# [ИСТОЧНИК]
Именно такова была его общественная роль, признаваемая современниками. Что касается конкретно Пушкина, то влияние Чаадаева было не очень гладко (устная запись П. В. Анненкова), но очень выразительно оценено Я. Сабуровым: «Он поворотил Пушкина на мысль» 7. Видимо, на мысль он поворотил многих. На мысль о России. И к тому же облек ее таким образом, что она наполнилась, по выражению одного из первых читателей «Философического письма» в «Телескопе», нашей «болью, сопровождаемой каким-то сладострастным ощущением» 8.

Я думаю, что у этой боли есть более точное название – тоска по всемирности. Не случайно Чаадаев сел за свои письма после трехлетнего путешествия по Европе, где эта сравнительно новая идея – всемирной истории – буквально витала в воздухе. Ее заново проговаривал престарелый Гете, припоминая свои юношеские беседы с Гердером и его же позднейшую книгу «Идеи к философии истории человечества». Увиденное с высот европейского Просвещения, всемирное бытие отнюдь не рисовалось уныло однородным, уже цивилизованным по одной мерке или покорно ожидающим цивилизации. Везде и всегда царит Дух – Geist9.

Везде? Всегда? Чаадаев имел повод усомниться сразу же по своем возвращении в Россию 17 или 18 июля 1826 года. После трехлетнего отсутствия он был встречен на родине арестом и обыском в Брест-Литовске. Его имя фигурировало в следственных делах декабристов; он был назван в числе участников тайного общества. Спасло его лишь отсутствие во время самого восстания (как и Пушкина!). Чаадаев приехал из заграницы, когда все было кончено: пятеро осужденных на смертную казнь повешены за пять дней до его возвращения.

Всеобщие мысли запоминаются и обновляются в индивидуальных формулировках. Вечные мысли банальны, пока они не оправданы сиюминутным переживанием и значением данного момента. То, что сказал Чаадаев о судьбе России, не может быть понято вне обстоятельств его жизни, в которых возник повод для «Философических писем».

# [ПРИЛОЖЕННЫЕ СТРОКИ]

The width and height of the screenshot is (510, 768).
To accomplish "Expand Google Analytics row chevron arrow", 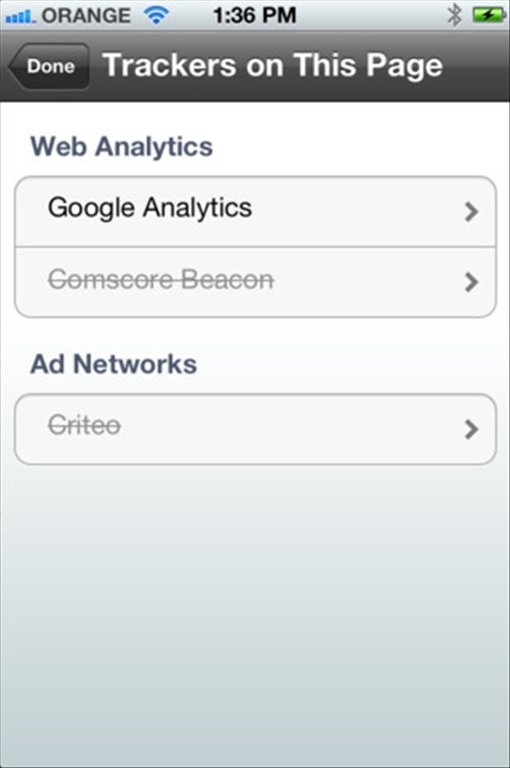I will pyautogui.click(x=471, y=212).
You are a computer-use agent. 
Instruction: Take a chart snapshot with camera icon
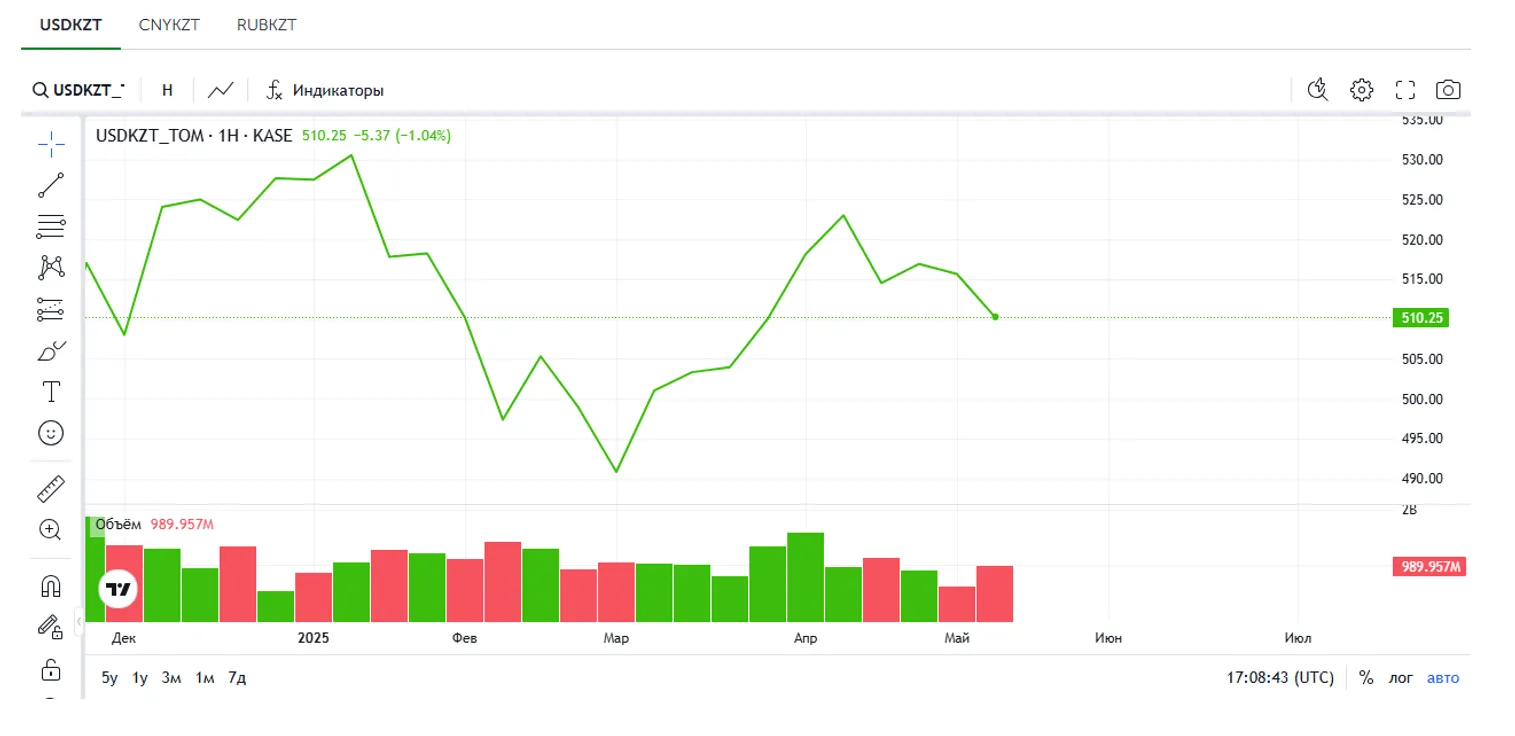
---
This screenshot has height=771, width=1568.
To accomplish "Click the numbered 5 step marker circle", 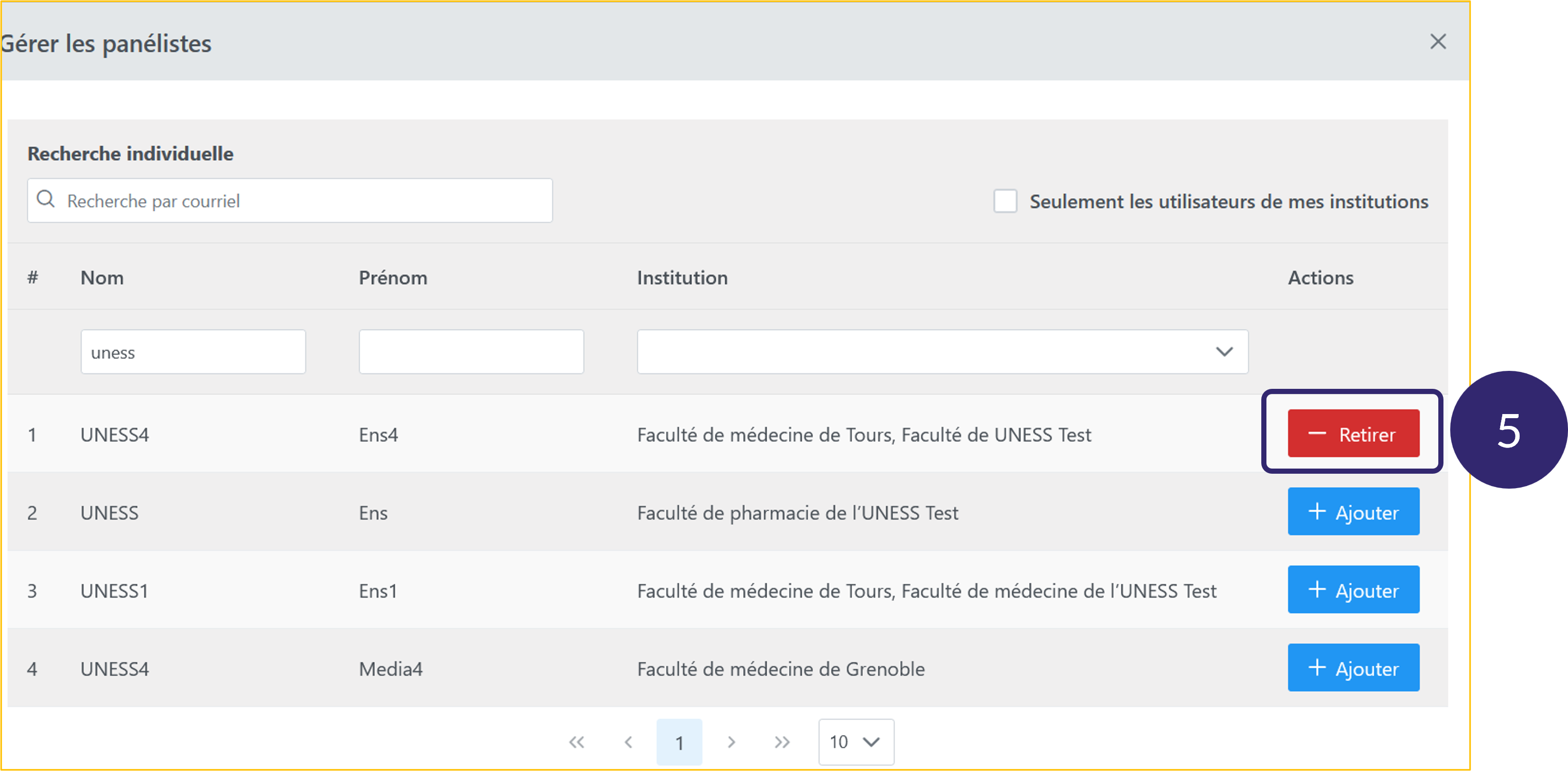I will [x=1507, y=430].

# [УСЛОВИЯ ЗАДАНИЙ]
a: Перечислите всех людей, которых текст о Чаадаеве называет по имени или фамилии.
b: Продолжите текст о Чаадаеве, начав сразу после его последней фразы.
Строки здесь не понадобятся.

# [ОТВЕТЫ]
a: Пушкин, Чаадаев, П. В. Анненков, Я. Сабуров, Гете, Гердер.

b:
Через год после возвращения в Россию Чаадаев встречается с соседкой по имению, с которой беседует о религии. Она ищет духовного наставничества, и с этой целью Чаадаев садится за письма. По мере исполнения замысел разрастается, что автор и признает, завершая свое первое послание: «Вначале мне казалось, что я смогу в немногих словах передать вам задуманное. Поразмыслив, нахожу, что здесь имеется материала на целый том»10.

Садился же он за письмо с целью объясниться и отчасти оправдаться, поскольку предшествовавшие наставления в вере привели его собеседницу не к душевному миру, а к  разладу с собой, вплоть до физического недомогания. И ничего в этом нет удивительного, успокаивает ее Чаадаев: «Это естественное следствие того печального положения вещей, I которому подчинены у нас все сердца и все умы. Вы просто поддались действию сил, которые приводят у нас в движение все, начиная с самых высот общества и кончая рабом, существующим лишь для утехи своего владыки»11.

В журнальном переводе 1836 года конец этой фразы о I последнем рабе был опущен, иначе объяснение всеобщего печального состояния приобретало слишком опасную публицистическую окраску.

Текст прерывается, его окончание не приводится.